この全ての作業を行う上で、常に隣にはADがいます。

番組によって、ディレクターそれぞれに担当ADがいるケース、企画によって担当ADがいるケースなど様々ではありますが、どの作業もADの雑用があって成立していました。


例えば、

「話題のグルメのVTRをスタジオで流す」

という企画があったとします。

この話題のグルメを決めるのはディレクターです。※総合演出までお伺いをたてるケースも多いですが

ただ、話題のグルメをリサーチし、資料にするのはADです。

実際にお店が決まり、撮影に行きます。その時のお店への許可取り、スケジュール設定、当日のカメラのレンタル・運搬を行うのはADです。

話題のグルメの撮影が終わり、そのテープを編集するためのフォーマットに変更するのもADです。

いざスタジオ収録当日。出演者と打ち合わせを行う時、台本を印刷し、必要なものを用意するのはADです。

収録時、カンペを出すのはディレクターですが、そのカンペを作るのはADです。

収録が終わり、ディレクターが編集作業をしますが、その際の諸作業はADです。

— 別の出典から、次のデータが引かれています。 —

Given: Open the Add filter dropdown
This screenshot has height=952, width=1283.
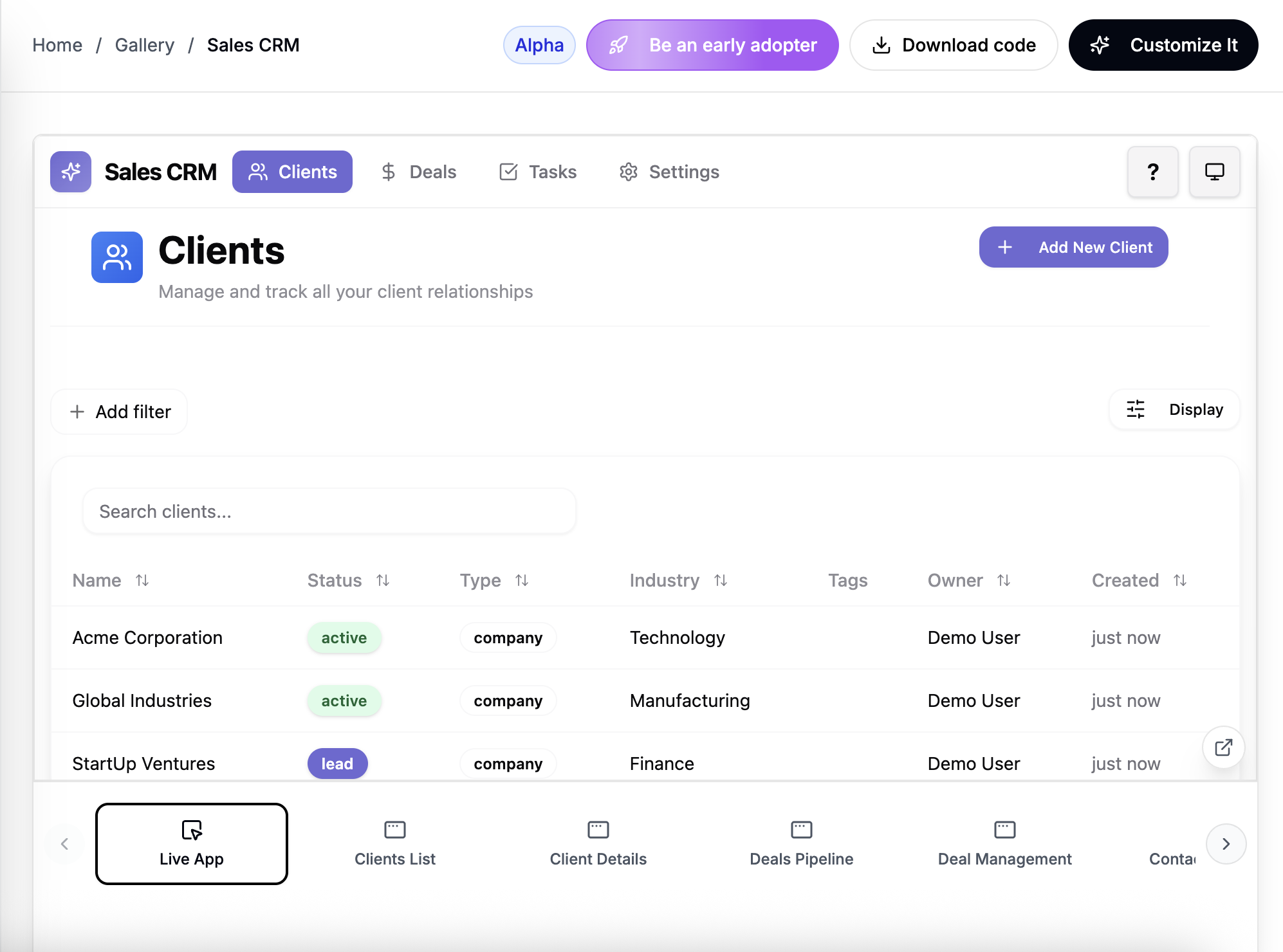Looking at the screenshot, I should [x=120, y=412].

番組内で使用する宣材写真の使用許可取り、トークに出た企業のロゴや参考写真の手配、オンエア時に入るテロップのためのトークの書き起こし作業、そして編集中の食事(出前)の手配、などなど・・

以上のように、ディレクターの行う全ての作業に、ADという雑務をこなす存在がいることで、快適に、集中して編集作業を進められるのです。

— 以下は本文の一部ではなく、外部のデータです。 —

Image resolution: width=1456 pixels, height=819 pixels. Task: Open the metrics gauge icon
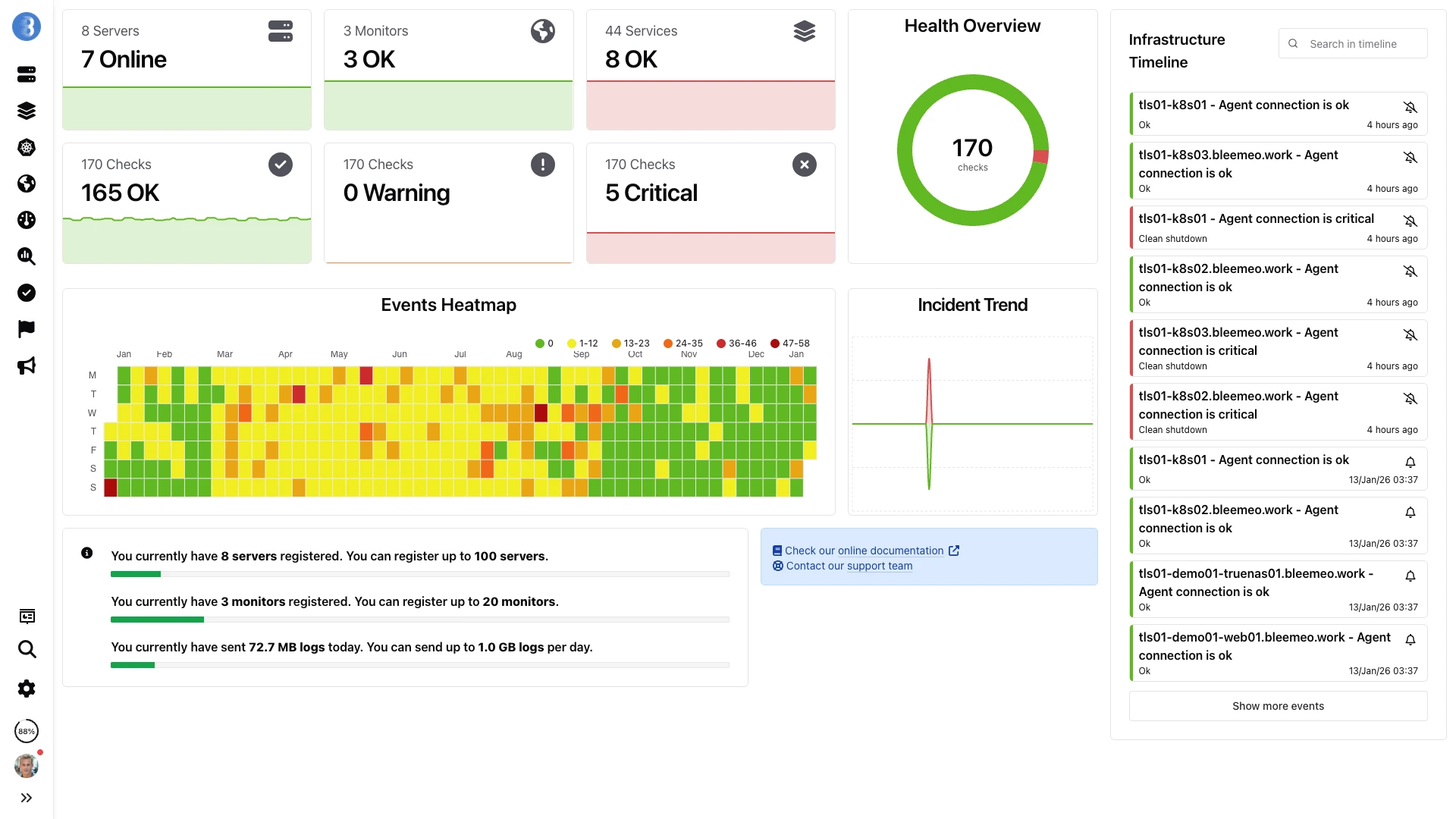point(27,220)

これが、テレビ業界が変化する前のディレクターとADの関係性でした。


しかし、ADの働き方改革により、これらの多くの作業をやらなくていいという指示がプロデューサーからされました。

特に、編集時の付き添いは必要がないというケースが多く、ディレクターはこれまでのように全てが揃った状況で編集するということができなくなりました。

これが良いのか、悪いのか、立場によって意見は違うとは思います。

ただ、ディレクターはADを経て、ようやくディレクターになったという方々です。

文化が変わるということは、どうしても負担を強いられる世代が発生します。

ここ数年でディレクターになった方が一番損をした世代です。

しかしその反面、現在のADの多くは自分の時間があり、技術やアイデア力は向上している世代なはずです。

数年後、または10年後以上かもしれませんが、きっとテレビ業界も素晴らしい人材が増え、メディアとして新しい風を吹く存在となると思います。



本日はこんなところで。

お読み頂き、ありがとうございました。